El resultado fue preciso: la actividad eléctrica en la zona parietotemporal —región que organiza e integra información sensorial— disminuía cuando el número de puntos coincidía con el número de sílabas. Cuando no coincidía, la actividad neuronal aumentaba. El mecanismo es el mismo que opera en el cerebro adulto: la llamada «supresión por repetición», un proceso adaptativo que reduce la respuesta ante estímulos reiterados para ganar eficiencia. Un número distinto de puntos «libera al cerebro de ese efecto de adaptación», explica Buiatti.

«Es la primera vez que demostramos un mecanismo neuronal para este sentido innato del número», afirma el investigador. Brian Butterworth, de University College London, quien no participó en el estudio, lo encuadra con claridad: percibir cantidades es parte del equipamiento de arranque del ser humano, tan automático como ver el color verde en un cuenco de peras sin necesidad de razonar.

Conviene mirar los incentivos evolutivos. La capacidad de distinguir rápidamente entre un depredador y varios, o entre escasa y abundante comida, habría representado una ventaja de supervivencia considerable. El sentido numérico no es, por tanto, un lujo cognitivo tardío: es infraestructura biológica.

Las implicaciones clínicas son igualmente relevantes. La investigación ya disponía de evidencia de que el sentido numérico a los 12 meses predice las habilidades matemáticas años después. Conocer el sustrato neuronal de ese sentido desde el nacimiento abre la posibilidad de diseñar un biomarcador temprano para identificar niños en riesgo de desarrollar discalculia, el trastorno que afecta la capacidad de comprender, recordar o usar información numérica.

El camino metodológico no es sencillo.
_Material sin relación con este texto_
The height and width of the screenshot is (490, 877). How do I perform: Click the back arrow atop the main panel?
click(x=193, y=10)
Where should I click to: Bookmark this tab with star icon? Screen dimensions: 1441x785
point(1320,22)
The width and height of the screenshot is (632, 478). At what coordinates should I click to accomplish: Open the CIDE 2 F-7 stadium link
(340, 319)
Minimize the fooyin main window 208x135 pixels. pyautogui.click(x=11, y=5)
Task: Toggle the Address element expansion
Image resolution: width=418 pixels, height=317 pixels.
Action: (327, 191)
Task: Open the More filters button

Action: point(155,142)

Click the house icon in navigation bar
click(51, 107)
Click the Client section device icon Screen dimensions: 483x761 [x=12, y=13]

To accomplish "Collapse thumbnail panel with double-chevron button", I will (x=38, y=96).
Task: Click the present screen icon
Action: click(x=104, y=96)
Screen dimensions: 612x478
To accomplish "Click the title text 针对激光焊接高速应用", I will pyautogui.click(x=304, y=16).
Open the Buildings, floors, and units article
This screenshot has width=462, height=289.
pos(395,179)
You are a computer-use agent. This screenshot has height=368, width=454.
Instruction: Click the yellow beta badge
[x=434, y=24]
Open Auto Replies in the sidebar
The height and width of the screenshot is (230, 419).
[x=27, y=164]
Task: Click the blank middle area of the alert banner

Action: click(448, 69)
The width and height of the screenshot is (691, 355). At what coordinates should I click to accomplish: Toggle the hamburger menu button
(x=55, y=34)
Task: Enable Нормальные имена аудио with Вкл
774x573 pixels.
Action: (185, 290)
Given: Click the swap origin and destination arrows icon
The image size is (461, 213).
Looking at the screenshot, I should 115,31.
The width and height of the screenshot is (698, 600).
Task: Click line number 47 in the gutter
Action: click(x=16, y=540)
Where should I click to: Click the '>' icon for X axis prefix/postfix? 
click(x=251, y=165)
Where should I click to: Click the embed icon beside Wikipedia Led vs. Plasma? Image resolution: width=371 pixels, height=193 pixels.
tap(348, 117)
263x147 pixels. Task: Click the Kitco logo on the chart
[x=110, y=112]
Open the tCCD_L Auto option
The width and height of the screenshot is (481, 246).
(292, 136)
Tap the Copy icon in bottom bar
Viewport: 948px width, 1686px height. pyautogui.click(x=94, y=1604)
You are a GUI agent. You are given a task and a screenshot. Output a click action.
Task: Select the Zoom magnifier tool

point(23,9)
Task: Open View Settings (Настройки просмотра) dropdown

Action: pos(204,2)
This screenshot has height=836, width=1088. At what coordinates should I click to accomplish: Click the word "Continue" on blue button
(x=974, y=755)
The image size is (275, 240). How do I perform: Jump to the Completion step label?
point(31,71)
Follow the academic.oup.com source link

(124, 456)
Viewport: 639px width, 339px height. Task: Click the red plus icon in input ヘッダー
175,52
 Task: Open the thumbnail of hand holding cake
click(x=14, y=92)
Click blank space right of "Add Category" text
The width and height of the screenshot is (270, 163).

Estudiar la cognición en recién nacidos exige paciencia: las ventanas de atención son mínimas y los protocolos, lentos. Buiatti lo reconoce sin ambages, aunque añade que los resultados compensan el esfuerzo.

La historia sugiere cautela ante extrapolaciones prematuras: un mecanismo neuronal identificado en 21 bebés necesita replicación en muestras más amplias antes de convertirse en herramienta diagnóstica. Pero el hallazgo reordena la conversación sobre el desarrollo cognitivo temprano. Si el andamiaje matemático existe antes de que el lenguaje o la cultura puedan construirlo, entonces las políticas de detección de dificultades de aprendizaje deberían mirar mucho antes de lo que hoy miran. El aula llega demasiado tarde si el problema estaba en la sala de partos.